Des billets de 20, 50, 10 et 5 dollars redessinés ont été introduits entre 2003 et 2008. Une nouvelle coupure de 100 dollars – le billet le plus souvent contrefait, selon les services secrets – est entrée en circulation en octobre après un retard de près de deux ans et demi dû à des problèmes de production. Le nouveau billet de 100 dollars comporte deux nouveaux éléments de sécurité : un ruban de sécurité bleu en 3D et une cloche de couleur changeante dans un encrier. Ces caractéristiques sont « destinées à contrecarrer l’augmentation de la contrefaçon de la monnaie à l’aide de la technologie de reproduction numérique », a témoigné M. Felix.
Une porte-parole du Bureau of Engraving and Printing, Darlene Anderson, n’a pas répondu à deux messages téléphoniques demandant plus d’informations sur les contre-mesures de son agence.
Les fabricants d’imprimantes et de scanners, en collaboration avec les banques centrales et les responsables de l’application de la loi dans le monde entier, ont également pris des mesures pour lutter contre les contrefacteurs, en créant des logiciels qui peuvent détecter et bloquer la numérisation des billets.
« HP travaille avec les forces de l’ordre, l’industrie,les banques centrales et les agences gouvernementales du monde entier pour réduire le risque d’activités de contrefaçon », a déclaré Michael Thacker, directeur des relations avec les médias pour HP, la société de matériel informatique basée à Palo Alto, en Californie. Il a refusé d’être plus précis : « En raison des risques potentiels pour la sécurité, HP est obligé de garder les détails de ses activités confidentiels. »
La capture des contrefacteurs qui contournent ces mesures de protection nécessite les mêmes compétences que les agents qui ciblent les trafiquants de drogue et les chefs de gang, affirme le Secret Service.
En 2012, par exemple, un voleur à main armée condamné a été surpris en train d’essayer d’utiliser 10 faux billets de 100 dollars pour acheter un ordinateur portable Dell dans un magasin Brandsmart à West Palm Beach.
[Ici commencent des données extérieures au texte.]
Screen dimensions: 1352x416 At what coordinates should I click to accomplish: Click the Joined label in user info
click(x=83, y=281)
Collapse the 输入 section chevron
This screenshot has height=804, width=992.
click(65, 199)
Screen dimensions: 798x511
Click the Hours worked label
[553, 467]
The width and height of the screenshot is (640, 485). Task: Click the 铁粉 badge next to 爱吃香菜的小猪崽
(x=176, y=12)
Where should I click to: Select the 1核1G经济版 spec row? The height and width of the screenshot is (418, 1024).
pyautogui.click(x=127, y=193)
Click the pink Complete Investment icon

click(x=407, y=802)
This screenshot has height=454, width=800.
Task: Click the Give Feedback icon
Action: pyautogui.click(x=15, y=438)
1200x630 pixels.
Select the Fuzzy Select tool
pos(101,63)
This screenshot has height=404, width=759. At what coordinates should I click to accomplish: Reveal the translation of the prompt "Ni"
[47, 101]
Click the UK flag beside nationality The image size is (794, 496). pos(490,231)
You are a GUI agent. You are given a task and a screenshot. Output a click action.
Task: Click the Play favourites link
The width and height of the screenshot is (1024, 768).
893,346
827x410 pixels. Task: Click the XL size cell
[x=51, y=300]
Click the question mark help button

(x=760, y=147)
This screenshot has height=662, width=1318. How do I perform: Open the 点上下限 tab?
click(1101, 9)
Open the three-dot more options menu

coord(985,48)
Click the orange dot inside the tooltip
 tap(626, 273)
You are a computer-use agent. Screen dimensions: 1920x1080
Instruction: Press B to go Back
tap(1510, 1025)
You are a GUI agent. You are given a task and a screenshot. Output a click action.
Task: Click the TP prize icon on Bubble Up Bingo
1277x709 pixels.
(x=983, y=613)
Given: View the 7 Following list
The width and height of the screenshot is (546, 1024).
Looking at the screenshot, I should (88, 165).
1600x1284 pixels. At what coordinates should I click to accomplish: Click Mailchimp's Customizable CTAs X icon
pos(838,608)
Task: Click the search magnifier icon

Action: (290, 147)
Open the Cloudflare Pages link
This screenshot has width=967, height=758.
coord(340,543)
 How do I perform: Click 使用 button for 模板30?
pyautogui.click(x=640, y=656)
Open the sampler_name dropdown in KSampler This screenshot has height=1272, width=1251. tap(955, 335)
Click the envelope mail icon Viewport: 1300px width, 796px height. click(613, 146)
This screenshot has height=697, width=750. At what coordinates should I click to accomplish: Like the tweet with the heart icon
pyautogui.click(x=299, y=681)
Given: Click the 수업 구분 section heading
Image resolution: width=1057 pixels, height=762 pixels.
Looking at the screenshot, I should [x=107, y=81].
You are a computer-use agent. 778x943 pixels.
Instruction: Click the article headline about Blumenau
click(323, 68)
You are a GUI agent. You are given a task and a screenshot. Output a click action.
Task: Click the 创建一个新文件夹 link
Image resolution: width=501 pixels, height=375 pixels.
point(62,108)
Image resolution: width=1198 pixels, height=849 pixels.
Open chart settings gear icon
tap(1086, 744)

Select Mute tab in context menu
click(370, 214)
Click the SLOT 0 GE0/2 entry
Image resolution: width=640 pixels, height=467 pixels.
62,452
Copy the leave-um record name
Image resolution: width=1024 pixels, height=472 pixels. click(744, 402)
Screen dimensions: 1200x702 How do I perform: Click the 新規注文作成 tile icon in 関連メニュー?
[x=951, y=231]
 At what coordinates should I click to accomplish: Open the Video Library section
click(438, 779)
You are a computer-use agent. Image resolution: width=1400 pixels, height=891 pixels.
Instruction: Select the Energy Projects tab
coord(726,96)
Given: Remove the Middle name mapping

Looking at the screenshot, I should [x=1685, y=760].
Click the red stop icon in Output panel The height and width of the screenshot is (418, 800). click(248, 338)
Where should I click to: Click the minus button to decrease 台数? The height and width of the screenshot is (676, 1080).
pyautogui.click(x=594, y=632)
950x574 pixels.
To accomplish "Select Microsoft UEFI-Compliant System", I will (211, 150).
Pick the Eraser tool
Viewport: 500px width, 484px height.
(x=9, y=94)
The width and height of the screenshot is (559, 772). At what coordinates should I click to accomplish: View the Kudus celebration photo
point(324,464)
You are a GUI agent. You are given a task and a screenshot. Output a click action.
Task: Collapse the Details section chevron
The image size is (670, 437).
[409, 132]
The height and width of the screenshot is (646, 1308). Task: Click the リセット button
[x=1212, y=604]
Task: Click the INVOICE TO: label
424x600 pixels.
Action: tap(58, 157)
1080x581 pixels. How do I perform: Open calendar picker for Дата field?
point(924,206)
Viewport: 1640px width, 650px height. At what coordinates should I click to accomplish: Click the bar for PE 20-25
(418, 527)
Le suspect est devenu un informateur des services secrets et a conduit les agents à son fournisseur. Les agents ont convaincu cet homme de coopérer, et il est allé sous couverture, achetant 10 000 $ en faux billets – certains encore humides de l’imprimante – de Jean P. Losier, un artiste et peintre de 39 ans dans le comté de Palm Beach, en Floride, selon les documents d’accusation.
Losier, qui a plaidé non coupable, se décrit sur son site Web comme un « méga artiste » de « peintures et dessins d’élite ».